From 5075d7d1f0aee3eac8518d74a5e9f6226ce5a0d2 Mon Sep 17 00:00:00 2001
From: Yan Feng <fengyan_@mail.ustc.edu.cn>
Date: Thu, 21 Nov 2024 11:05:31 +0800
Subject: [PATCH 1/2] Add a test for ORC write with more than one stripe

Signed-off-by: Yan Feng <fengyan_@mail.ustc.edu.cn>
---
 .../src/main/python/orc_write_test.py              | 14 ++++++++++++++
 1 file changed, 14 insertions(+)

diff --git a/integration_tests/src/main/python/orc_write_test.py b/integration_tests/src/main/python/orc_write_test.py
index ddb69524ac4..d4af4b19636 100644
--- a/integration_tests/src/main/python/orc_write_test.py
+++ b/integration_tests/src/main/python/orc_write_test.py
@@ -91,6 +91,20 @@ def test_write_round_trip(spark_tmp_path, orc_gens, orc_impl):
             data_path,
             conf={'spark.sql.orc.impl': orc_impl, 'spark.rapids.sql.format.orc.write.enabled': True})
 
+@pytest.mark.parametrize('orc_gens', orc_write_gens_list, ids=idfn)
+@pytest.mark.parametrize('orc_impl', ["native", "hive"])
+@allow_non_gpu(*non_utc_allow)
+def test_write_more_than_one_stripe_round_trip(spark_tmp_path, orc_gens, orc_impl):
+    gen_list = [('_c' + str(i), gen) for i, gen in enumerate(orc_gens)]
+    data_path = spark_tmp_path + '/ORC_DATA'
+    assert_gpu_and_cpu_writes_are_equal_collect(
+            # Generate a large enough dataframe to produce more than one stripe(typically 64MB)
+            # Preferably use only one partition to avoid splitting the data
+            lambda spark, path: gen_df(spark, gen_list, 12800, num_slices=1).write.orc(path),
+            lambda spark, path: spark.read.orc(path),
+            data_path,
+            conf={'spark.sql.orc.impl': orc_impl, 'spark.rapids.sql.format.orc.write.enabled': True})
+
 @pytest.mark.parametrize('orc_gen', orc_write_odd_empty_strings_gens_sample, ids=idfn)
 @pytest.mark.parametrize('orc_impl', ["native", "hive"])
 def test_write_round_trip_corner(spark_tmp_path, orc_gen, orc_impl):

From d51c3ad976a0d380999e714f535e958ed6bd7e33 Mon Sep 17 00:00:00 2001
From: Yan Feng <fengyan_@mail.ustc.edu.cn>
Date: Thu, 21 Nov 2024 17:41:31 +0800
Subject: [PATCH 2/2] Mark the test case as xfail due to known issue #11736

Signed-off-by: Yan Feng <fengyan_@mail.ustc.edu.cn>
---
 integration_tests/src/main/python/orc_write_test.py | 8 ++++----
 1 file changed, 4 insertions(+), 4 deletions(-)

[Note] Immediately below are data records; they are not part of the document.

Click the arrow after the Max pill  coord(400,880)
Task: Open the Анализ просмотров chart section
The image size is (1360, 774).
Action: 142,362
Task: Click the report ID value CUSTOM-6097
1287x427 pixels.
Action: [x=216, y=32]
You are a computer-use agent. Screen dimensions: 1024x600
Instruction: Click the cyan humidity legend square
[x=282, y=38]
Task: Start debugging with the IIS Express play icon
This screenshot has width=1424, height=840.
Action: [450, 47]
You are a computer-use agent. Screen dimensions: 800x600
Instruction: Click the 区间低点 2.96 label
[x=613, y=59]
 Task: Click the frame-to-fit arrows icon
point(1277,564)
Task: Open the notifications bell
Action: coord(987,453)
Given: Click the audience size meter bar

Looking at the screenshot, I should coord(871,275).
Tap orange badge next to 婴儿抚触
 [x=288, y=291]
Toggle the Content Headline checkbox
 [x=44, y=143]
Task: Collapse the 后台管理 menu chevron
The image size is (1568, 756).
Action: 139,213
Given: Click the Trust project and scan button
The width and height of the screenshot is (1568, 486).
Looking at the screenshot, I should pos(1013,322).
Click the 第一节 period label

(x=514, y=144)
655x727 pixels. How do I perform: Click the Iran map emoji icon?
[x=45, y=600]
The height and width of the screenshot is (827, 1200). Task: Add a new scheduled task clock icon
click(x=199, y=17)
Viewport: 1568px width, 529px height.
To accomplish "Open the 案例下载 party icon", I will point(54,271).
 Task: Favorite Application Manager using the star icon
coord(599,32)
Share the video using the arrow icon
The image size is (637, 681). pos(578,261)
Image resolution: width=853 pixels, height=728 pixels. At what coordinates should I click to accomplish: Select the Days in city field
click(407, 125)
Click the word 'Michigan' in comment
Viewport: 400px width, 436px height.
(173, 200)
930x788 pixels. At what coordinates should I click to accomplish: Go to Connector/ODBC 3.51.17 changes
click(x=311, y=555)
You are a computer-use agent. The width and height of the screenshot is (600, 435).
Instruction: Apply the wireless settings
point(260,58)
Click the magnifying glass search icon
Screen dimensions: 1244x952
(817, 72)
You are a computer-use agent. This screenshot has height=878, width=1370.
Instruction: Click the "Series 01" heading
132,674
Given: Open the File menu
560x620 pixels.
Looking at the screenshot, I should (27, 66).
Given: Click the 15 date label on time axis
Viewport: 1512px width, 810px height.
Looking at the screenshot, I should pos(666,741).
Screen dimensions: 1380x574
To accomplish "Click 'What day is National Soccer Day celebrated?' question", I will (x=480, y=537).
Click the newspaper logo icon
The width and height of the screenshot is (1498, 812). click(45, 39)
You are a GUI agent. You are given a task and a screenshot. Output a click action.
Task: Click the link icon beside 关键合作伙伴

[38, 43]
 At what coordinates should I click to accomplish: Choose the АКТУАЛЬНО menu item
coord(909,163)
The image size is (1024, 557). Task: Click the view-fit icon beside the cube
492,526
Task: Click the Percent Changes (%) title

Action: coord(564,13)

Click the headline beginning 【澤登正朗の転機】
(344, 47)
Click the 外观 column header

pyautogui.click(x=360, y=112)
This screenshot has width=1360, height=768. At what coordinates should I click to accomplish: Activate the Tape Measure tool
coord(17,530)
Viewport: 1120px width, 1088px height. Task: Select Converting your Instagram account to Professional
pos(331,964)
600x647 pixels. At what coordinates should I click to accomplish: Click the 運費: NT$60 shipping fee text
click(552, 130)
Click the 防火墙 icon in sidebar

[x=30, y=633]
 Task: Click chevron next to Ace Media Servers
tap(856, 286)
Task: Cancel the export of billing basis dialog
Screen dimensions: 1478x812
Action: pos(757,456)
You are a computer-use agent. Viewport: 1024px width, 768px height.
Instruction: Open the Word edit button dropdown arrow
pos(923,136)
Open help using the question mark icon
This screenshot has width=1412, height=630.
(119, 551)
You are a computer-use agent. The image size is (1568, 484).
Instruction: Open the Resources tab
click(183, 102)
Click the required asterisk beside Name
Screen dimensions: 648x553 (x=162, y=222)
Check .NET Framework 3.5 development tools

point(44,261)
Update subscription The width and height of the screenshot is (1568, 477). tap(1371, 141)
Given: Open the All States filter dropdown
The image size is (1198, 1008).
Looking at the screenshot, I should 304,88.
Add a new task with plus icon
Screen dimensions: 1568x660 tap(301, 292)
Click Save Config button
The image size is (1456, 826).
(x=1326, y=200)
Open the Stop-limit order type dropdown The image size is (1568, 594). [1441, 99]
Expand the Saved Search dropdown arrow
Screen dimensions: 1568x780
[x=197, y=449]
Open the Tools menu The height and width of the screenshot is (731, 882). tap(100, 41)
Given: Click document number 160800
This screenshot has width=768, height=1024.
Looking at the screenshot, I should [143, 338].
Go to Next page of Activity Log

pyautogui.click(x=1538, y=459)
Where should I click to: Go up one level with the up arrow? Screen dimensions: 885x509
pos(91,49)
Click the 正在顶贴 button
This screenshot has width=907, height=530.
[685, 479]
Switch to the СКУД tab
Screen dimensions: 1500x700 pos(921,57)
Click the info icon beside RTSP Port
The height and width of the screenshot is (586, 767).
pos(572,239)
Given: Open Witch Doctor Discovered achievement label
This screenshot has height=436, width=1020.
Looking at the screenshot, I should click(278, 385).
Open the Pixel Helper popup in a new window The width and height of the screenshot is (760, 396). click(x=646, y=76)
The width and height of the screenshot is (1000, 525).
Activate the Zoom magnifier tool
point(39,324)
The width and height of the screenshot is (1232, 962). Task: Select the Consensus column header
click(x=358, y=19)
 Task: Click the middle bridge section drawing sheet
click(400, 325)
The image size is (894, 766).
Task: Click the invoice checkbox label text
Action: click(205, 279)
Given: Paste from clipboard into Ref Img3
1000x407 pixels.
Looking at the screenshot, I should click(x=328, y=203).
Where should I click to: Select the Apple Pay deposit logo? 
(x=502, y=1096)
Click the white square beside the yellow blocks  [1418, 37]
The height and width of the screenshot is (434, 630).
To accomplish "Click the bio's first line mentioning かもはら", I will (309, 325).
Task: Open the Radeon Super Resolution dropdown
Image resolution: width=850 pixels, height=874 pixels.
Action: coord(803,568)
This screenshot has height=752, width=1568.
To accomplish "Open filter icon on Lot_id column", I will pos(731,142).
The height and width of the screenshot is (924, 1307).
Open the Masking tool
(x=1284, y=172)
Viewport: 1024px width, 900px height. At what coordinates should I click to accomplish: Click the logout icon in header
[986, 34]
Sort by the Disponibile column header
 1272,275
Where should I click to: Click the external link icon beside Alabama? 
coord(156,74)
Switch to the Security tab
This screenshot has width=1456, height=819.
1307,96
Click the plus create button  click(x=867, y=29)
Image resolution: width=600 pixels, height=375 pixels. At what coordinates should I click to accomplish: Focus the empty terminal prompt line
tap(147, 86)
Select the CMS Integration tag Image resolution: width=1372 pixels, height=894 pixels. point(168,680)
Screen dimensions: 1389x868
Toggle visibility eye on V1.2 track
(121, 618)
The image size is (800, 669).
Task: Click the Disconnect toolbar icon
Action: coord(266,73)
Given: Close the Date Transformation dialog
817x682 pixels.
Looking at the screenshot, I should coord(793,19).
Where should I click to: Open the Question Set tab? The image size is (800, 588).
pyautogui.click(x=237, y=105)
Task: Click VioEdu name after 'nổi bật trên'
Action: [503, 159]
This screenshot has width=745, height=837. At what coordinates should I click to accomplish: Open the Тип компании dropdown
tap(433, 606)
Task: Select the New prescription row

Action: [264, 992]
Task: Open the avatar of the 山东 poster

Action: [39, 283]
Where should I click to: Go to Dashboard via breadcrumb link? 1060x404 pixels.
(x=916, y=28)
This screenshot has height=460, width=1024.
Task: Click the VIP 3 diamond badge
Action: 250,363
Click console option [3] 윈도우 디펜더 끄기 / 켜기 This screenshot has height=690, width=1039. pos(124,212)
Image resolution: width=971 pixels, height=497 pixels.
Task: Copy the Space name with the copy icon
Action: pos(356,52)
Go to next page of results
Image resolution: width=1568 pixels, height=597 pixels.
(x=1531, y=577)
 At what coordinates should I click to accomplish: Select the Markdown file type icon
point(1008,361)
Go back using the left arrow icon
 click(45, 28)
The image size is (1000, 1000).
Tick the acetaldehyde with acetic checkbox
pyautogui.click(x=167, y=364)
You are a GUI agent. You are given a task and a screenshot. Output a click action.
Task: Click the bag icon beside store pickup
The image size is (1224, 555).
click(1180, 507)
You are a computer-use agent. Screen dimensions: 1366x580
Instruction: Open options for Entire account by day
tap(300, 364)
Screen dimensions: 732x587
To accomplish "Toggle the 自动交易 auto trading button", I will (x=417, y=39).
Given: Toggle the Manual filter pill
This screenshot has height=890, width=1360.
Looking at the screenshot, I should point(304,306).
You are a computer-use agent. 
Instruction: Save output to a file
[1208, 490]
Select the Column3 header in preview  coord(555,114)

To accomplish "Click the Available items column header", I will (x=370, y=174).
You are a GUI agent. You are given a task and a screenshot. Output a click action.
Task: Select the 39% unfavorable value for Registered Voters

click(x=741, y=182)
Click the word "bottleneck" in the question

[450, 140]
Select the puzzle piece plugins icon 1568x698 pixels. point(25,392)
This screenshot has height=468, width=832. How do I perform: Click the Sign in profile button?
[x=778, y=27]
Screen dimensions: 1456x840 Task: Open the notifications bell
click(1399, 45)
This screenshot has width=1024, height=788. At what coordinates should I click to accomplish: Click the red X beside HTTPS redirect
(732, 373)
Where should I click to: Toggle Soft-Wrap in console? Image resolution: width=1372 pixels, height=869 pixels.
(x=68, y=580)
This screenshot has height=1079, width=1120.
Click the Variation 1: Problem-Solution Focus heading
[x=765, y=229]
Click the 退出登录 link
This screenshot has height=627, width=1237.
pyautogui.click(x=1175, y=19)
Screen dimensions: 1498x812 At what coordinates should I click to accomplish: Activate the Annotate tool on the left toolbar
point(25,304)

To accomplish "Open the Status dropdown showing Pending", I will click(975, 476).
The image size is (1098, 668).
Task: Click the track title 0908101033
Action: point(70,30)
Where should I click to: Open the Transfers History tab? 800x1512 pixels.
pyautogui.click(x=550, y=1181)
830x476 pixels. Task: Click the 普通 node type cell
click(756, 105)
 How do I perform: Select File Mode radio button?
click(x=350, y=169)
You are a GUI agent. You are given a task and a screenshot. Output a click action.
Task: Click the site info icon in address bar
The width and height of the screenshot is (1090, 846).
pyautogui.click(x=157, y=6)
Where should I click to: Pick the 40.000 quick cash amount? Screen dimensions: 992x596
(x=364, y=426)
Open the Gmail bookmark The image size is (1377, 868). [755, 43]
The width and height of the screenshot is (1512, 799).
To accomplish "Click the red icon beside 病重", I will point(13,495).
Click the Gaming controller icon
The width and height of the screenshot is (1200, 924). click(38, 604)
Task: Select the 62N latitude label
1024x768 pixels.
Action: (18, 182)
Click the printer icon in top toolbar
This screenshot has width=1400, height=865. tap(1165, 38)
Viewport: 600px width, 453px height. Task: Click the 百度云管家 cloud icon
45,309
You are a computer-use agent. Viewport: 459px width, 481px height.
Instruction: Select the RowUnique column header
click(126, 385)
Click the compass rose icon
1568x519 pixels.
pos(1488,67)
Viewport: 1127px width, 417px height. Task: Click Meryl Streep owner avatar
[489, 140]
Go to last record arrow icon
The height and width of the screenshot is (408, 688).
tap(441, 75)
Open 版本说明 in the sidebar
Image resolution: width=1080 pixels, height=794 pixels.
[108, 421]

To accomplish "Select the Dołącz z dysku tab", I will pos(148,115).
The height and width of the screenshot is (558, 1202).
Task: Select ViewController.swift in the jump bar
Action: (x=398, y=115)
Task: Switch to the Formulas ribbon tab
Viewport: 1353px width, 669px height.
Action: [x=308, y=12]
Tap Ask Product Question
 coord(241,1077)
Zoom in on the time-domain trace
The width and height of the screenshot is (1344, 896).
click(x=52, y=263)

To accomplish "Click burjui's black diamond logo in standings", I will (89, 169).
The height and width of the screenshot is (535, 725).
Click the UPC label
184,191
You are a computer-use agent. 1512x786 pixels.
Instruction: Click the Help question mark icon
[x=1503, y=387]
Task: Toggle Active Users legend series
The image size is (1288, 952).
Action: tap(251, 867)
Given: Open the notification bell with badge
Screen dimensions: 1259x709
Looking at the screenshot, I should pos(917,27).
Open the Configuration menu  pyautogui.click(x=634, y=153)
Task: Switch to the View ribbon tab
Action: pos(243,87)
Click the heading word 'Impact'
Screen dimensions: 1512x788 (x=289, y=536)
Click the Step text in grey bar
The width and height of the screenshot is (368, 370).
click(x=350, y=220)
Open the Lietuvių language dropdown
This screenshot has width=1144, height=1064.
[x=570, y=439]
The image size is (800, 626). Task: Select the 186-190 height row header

diff --git a/integration_tests/src/main/python/orc_write_test.py b/integration_tests/src/main/python/orc_write_test.py
index d4af4b19636..c830d585693 100644
--- a/integration_tests/src/main/python/orc_write_test.py
+++ b/integration_tests/src/main/python/orc_write_test.py
@@ -91,14 +91,14 @@ def test_write_round_trip(spark_tmp_path, orc_gens, orc_impl):
             data_path,
             conf={'spark.sql.orc.impl': orc_impl, 'spark.rapids.sql.format.orc.write.enabled': True})
 
-@pytest.mark.parametrize('orc_gens', orc_write_gens_list, ids=idfn)
+@pytest.mark.parametrize('orc_gen', [pytest.param(boolean_gen, marks=pytest.mark.xfail(reason='https://github.com/NVIDIA/spark-rapids/issues/11736'))], ids=idfn)
 @pytest.mark.parametrize('orc_impl', ["native", "hive"])
 @allow_non_gpu(*non_utc_allow)
-def test_write_more_than_one_stripe_round_trip(spark_tmp_path, orc_gens, orc_impl):
-    gen_list = [('_c' + str(i), gen) for i, gen in enumerate(orc_gens)]
+def test_write_more_than_one_stripe_round_trip(spark_tmp_path, orc_gen, orc_impl):
+    gen_list = [('_c0', orc_gen)]
     data_path = spark_tmp_path + '/ORC_DATA'
     assert_gpu_and_cpu_writes_are_equal_collect(
-            # Generate a large enough dataframe to produce more than one stripe(typically 64MB)
+            # Generate a large enough dataframe to produce more than one stripe
             # Preferably use only one partition to avoid splitting the data
             lambda spark, path: gen_df(spark, gen_list, 12800, num_slices=1).write.orc(path),
             lambda spark, path: spark.read.orc(path),